─── Source

On Mon, Nov 5, 2018 at 9:19 AM Grant Taylor via TUHS
<tuhs(a)minnie.tuhs.org> wrote:
On 11/04/2018 08:16 PM, Robert Brockway wrote:
I used NIS a lot in the 90s and early 2000s. I
think it continues to be
underrated. The main gripe people had was lack of security but if all
of the hosts were in the same security domain anyway it wouldn't matter.
I'd like to hear more about the security issues.
Did NIS(+) ever encrypt it's communications? (I'm not counting things
like IPsec transport.)
I'm fairly certain that it was possible to enumerate the directory or
otherwise scrape most (if not all) of it's contents.
There was `ypcat passwd`, wasn't there?
I did a lot of
LDAP around 2007-2010. I got quite good at writing
filters as we were using for a lot more than juse user auth.
Ya. The LDAP filters are why I tried to avoid just using LDAP against
AD. That and the fact that the Unix passwords were actually a separate
field that could have different values from what the Windows systems used.
I would say that expecting to just pull password hashes from the
directory service – using it as nothing more than networked
/etc/shadow – is a bad approach to begin with. Let the client handle
authentication via Kerberos (or via whatever else is apropriate for
AD).

──────
─── Material

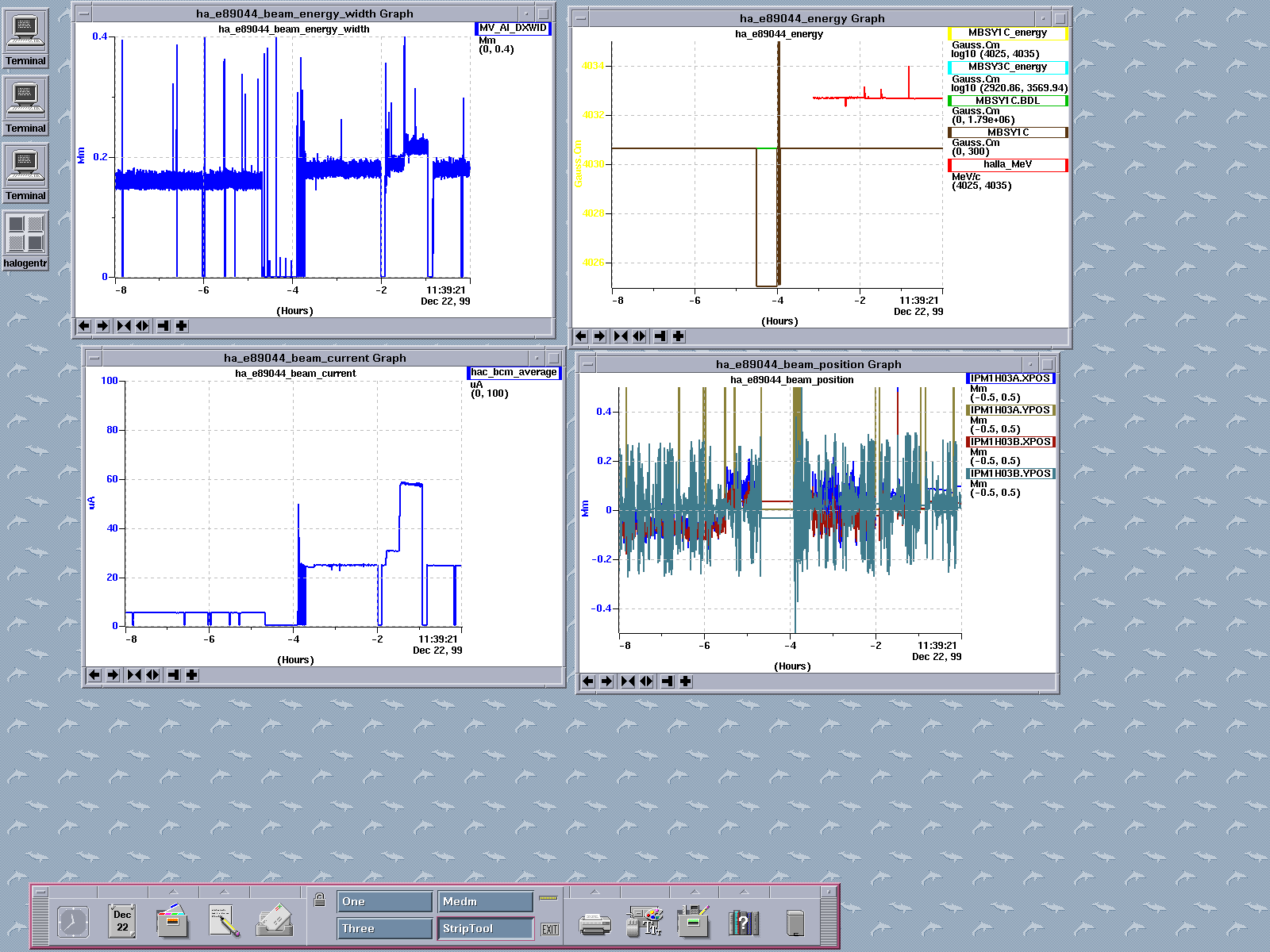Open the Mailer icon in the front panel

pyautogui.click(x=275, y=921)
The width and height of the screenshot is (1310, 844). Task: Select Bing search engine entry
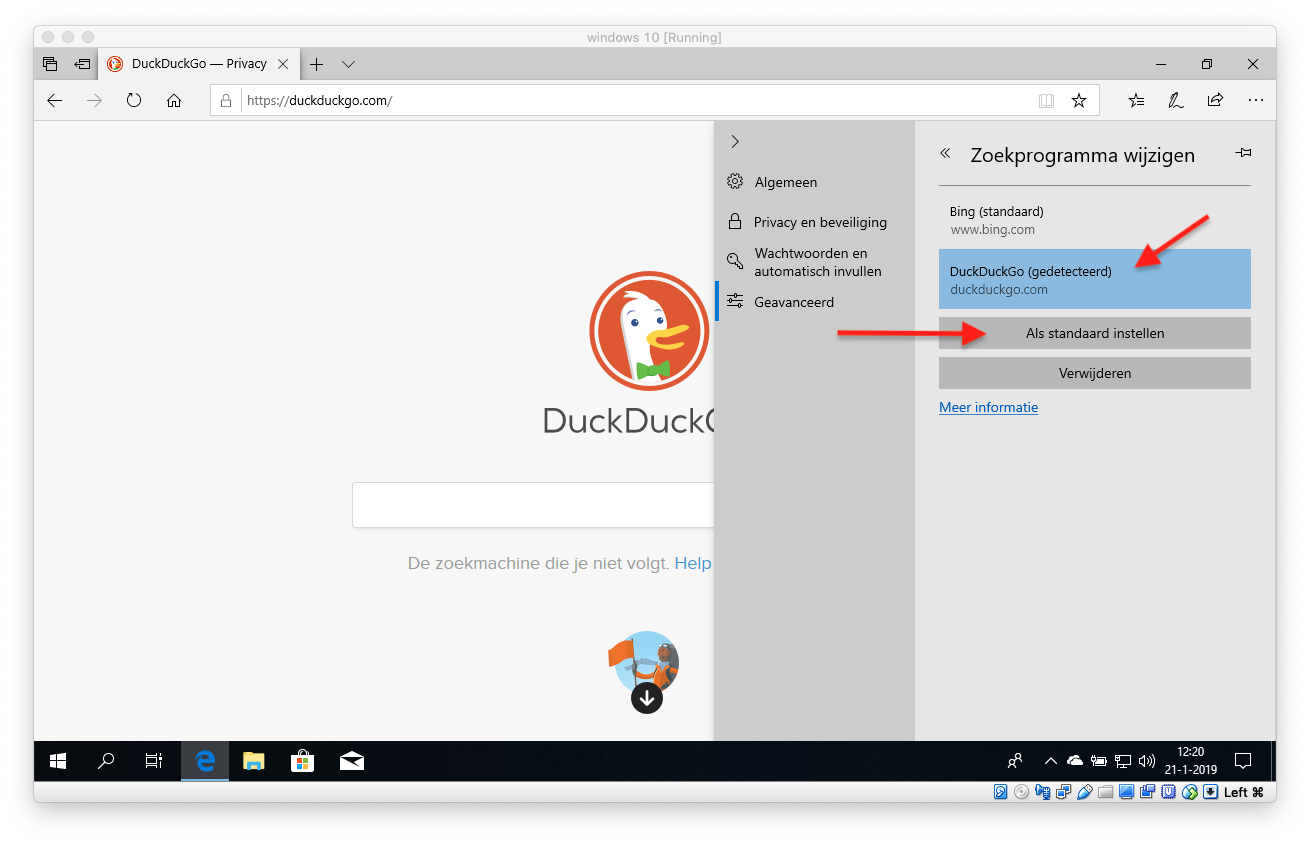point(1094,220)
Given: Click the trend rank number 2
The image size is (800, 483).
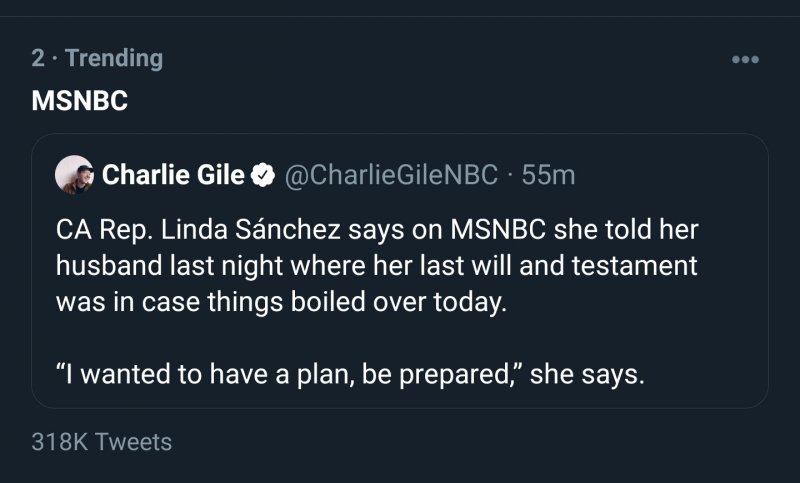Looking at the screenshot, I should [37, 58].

──────

## Written request:
Extract the full mailing-list message on NIS and LDAP from above, reproducing every line word for word.

## Answer to this exercise:
On Mon, Nov 5, 2018 at 9:19 AM Grant Taylor via TUHS
<tuhs(a)minnie.tuhs.org> wrote:
On 11/04/2018 08:16 PM, Robert Brockway wrote:
I used NIS a lot in the 90s and early 2000s. I
think it continues to be
underrated. The main gripe people had was lack of security but if all
of the hosts were in the same security domain anyway it wouldn't matter.
I'd like to hear more about the security issues.
Did NIS(+) ever encrypt it's communications? (I'm not counting things
like IPsec transport.)
I'm fairly certain that it was possible to enumerate the directory or
otherwise scrape most (if not all) of it's contents.
There was `ypcat passwd`, wasn't there?
I did a lot of
LDAP around 2007-2010. I got quite good at writing
filters as we were using for a lot more than juse user auth.
Ya. The LDAP filters are why I tried to avoid just using LDAP against
AD. That and the fact that the Unix passwords were actually a separate
field that could have different values from what the Windows systems used.
I would say that expecting to just pull password hashes from the
directory service – using it as nothing more than networked
/etc/shadow – is a bad approach to begin with. Let the client handle
authentication via Kerberos (or via whatever else is apropriate for
AD).